I take up my position. The master stands before me. As custom demands I bow low first to him and then, turning left, to the target, face the master again and calmly carry out the first movements.
Each movement must flow smoothly from the previous one. I place the bow on my left knee, take up one of the arrows resting against my right leg, place it on the string; the left hand holds arrow and bow firmly together—and then the right is slowly raised, only to be lowered again while the breath flows out completely. The hand grasps the string and then—slowly breathing in—the bow is gradually drawn while being raised. This is the decisive movement which must be carried out as calmly and steadily as the moon rises in the evening sky.
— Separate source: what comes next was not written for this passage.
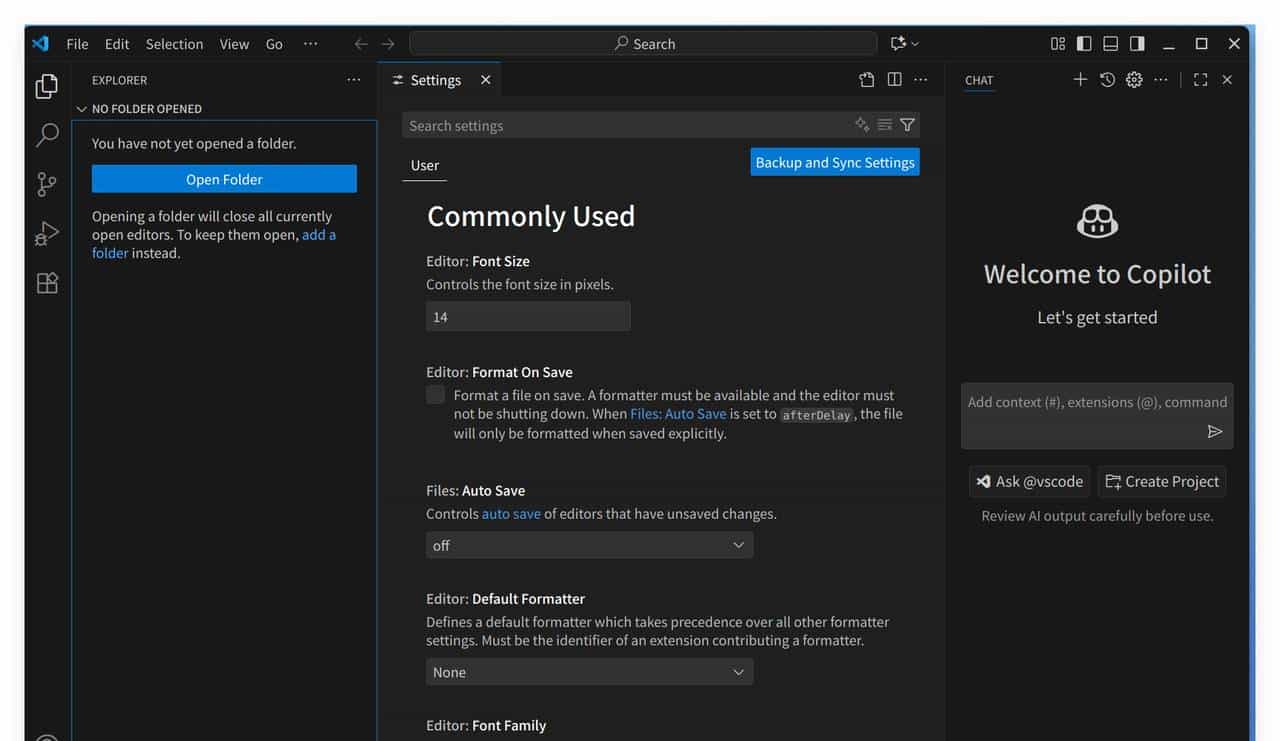This screenshot has height=741, width=1280.
Task: Split the editor to the right
Action: (894, 80)
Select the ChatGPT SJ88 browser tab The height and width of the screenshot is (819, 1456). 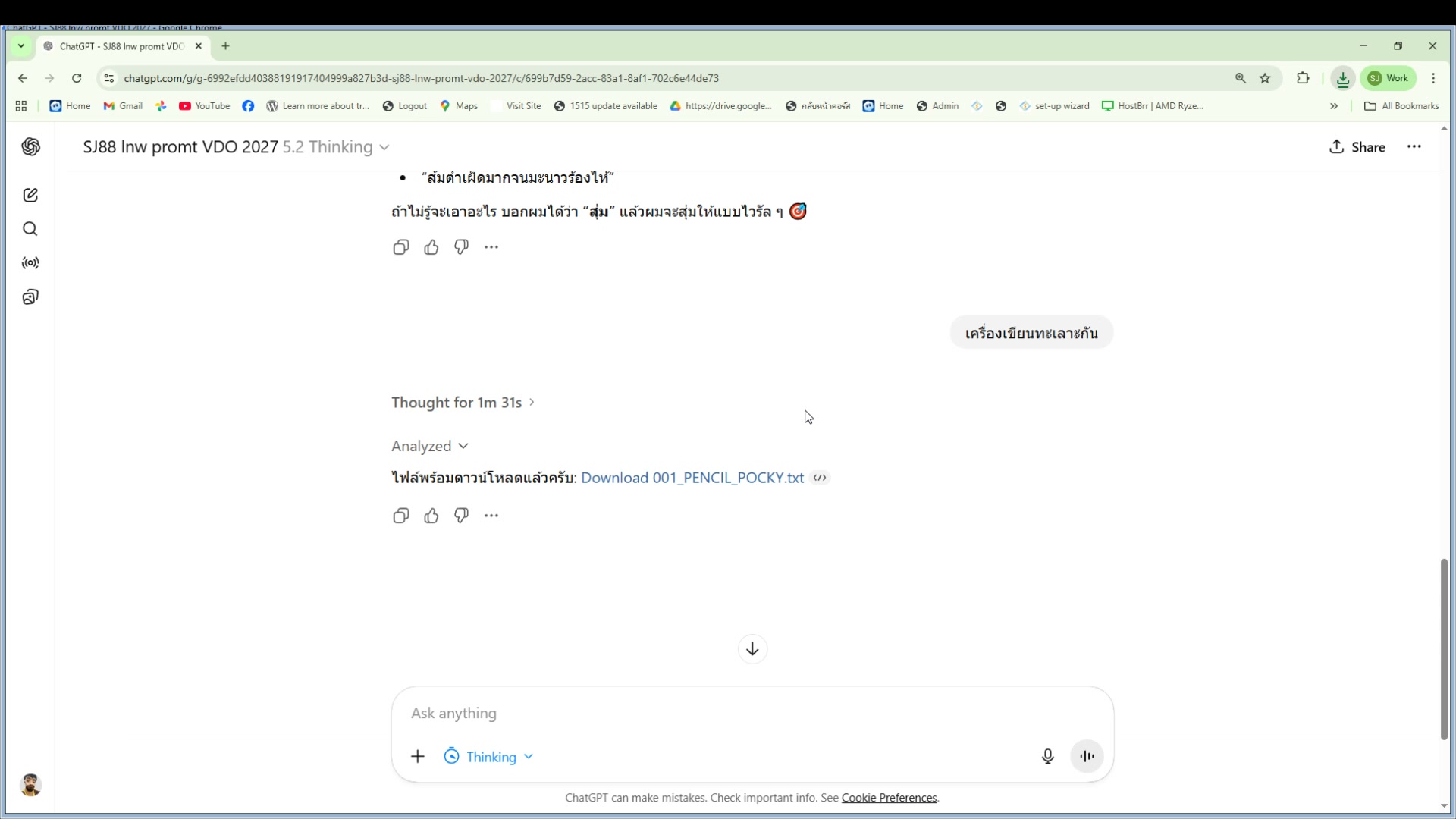pos(121,46)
Before I have even reached the point where the arrow must touch the ear and cheek, and the whole bow is stretched to its fullest capacity, the deep voice of the master cuts right through me, "Stop!"
Surprised and a little irritated because of this interruption at the moment of utmost concentration, I lower the bow. The master takes it from my hands, winds the string once round the end of the bow and hands it back to me smiling. "Once again, please,"
Unsuspecting, I begin again to go through the same series of motions. But when it comes to drawing the bow my strength fails me. The bow has now twice the tension it had before and my strength is insufficient. My arms begin to tremble, I sway unsteadily to and fro, the posture so painstakingly won is lost. The master, however, begins to laugh. Desperately I try again, but it is hopeless. Nothing but a pitiful failure.
I must have looked rather vexed for the master asks, "What are you so annoyed about?"
"What? You can ask me that? For weeks and weeks I have practiced and now, at the vital moment, you interrupt me before I have even drawn."
Once again the master laughs cheerfully, then suddenly serious, he says something like this, "What exactly do you want? That you had accomplished the task I had given you I could see from the way you took up your bow. But the point is this—when a man, perhaps after a long struggle, has achieved a certain form in himself, in his life, in his work, only one misfortune can then befall him—that fate should allow him to stand still in that achievement. If fate means well by him it knocks his success out of his hands before it sets and hardens. To do just this during practice is the task of a good teacher. For what is the point of all this? Not the hitting of the target. For what ultimately matters, in learning archery or any other art, is not what comes out of it but what goes into it. Into, that is into the person. The self-practice in the service of an outward accomplishment serves, beyond it, the development of the inner man. And what endangers this inner development more than anything else? Standing still in his achievement. A man must go on increasing, endlessly increasing."
This is such a nice followup to something i posted on my Facebook page the other day:
whose senses experience objects
without attraction or hatred,
in self-control, finds serenity.
In serenity, all his sorrows dissolve;
his reason becomes serene,
his understanding sure.
Without discipline,
he has no understanding or inner power;
without inner power, he has no peace;
and without peace where is joy?"
Bhagavad Gita, Chapter 2
Even though this life seems destined for the failure column, i'll go to my ash urn believing these two points:
• Standing still in your achievement kills any chance of further development. We must continuously, relentlessly, march forward — growing, endlessly growing.
• Without discipline there is no understanding, hence, no peace and no joy.